[Record extracts — start]

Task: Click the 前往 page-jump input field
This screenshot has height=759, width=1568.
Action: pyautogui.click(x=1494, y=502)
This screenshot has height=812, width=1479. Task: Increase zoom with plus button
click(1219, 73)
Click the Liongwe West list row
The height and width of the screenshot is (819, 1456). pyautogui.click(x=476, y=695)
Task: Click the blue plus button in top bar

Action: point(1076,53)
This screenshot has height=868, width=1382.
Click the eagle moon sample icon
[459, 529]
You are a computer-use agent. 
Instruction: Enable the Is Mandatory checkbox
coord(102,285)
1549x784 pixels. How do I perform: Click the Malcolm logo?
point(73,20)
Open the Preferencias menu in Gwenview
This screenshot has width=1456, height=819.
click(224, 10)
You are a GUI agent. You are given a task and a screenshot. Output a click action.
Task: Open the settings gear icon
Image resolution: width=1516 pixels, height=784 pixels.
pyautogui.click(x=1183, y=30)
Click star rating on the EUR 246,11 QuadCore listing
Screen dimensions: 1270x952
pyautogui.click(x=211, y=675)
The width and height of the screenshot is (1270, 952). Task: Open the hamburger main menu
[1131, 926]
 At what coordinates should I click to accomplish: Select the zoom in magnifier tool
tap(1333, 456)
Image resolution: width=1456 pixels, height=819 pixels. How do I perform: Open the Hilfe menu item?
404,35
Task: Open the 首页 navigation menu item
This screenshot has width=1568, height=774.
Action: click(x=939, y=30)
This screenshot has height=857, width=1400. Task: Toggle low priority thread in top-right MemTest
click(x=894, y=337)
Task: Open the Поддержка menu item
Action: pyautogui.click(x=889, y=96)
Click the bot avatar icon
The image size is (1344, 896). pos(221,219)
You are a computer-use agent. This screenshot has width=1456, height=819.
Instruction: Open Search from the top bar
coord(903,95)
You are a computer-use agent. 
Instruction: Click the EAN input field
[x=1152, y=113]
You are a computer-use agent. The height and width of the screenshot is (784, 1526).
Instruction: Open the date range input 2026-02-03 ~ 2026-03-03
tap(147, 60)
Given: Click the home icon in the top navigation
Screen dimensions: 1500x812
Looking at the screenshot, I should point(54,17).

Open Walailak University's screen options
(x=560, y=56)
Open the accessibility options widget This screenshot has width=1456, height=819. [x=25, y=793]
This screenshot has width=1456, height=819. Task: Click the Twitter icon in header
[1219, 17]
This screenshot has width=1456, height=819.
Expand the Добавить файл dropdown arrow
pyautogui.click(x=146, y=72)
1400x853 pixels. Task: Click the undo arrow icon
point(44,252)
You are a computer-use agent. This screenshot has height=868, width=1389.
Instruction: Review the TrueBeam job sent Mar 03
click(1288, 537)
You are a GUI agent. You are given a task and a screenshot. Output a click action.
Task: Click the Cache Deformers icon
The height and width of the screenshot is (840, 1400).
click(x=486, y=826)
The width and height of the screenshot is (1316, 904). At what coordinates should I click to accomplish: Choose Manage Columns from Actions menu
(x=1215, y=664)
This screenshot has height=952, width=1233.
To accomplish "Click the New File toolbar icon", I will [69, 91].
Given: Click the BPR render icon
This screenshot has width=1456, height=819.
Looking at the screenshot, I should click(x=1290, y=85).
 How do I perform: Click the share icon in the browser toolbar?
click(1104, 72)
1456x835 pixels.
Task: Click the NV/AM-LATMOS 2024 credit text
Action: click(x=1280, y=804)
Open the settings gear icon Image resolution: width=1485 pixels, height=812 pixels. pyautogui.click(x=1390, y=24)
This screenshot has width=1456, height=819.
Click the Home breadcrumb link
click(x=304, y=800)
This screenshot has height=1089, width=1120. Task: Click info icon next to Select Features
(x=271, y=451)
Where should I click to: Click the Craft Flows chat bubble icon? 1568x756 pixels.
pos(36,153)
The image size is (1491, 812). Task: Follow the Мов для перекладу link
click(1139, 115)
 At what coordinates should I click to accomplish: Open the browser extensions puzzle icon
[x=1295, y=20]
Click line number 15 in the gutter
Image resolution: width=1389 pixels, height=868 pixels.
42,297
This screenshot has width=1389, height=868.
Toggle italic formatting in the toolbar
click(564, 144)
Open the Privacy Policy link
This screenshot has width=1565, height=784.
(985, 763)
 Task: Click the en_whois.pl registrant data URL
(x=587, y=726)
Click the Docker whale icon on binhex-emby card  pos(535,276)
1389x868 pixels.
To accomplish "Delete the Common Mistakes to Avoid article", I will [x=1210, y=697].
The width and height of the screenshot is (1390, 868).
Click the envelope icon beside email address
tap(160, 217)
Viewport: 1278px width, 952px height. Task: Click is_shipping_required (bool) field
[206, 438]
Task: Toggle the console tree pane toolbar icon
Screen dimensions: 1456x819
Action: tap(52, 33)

[Record extracts — finish]

> **Try it**
Within the records above, count the lines that contain "will" and give the number with nothing added.

> **Result of this task**
2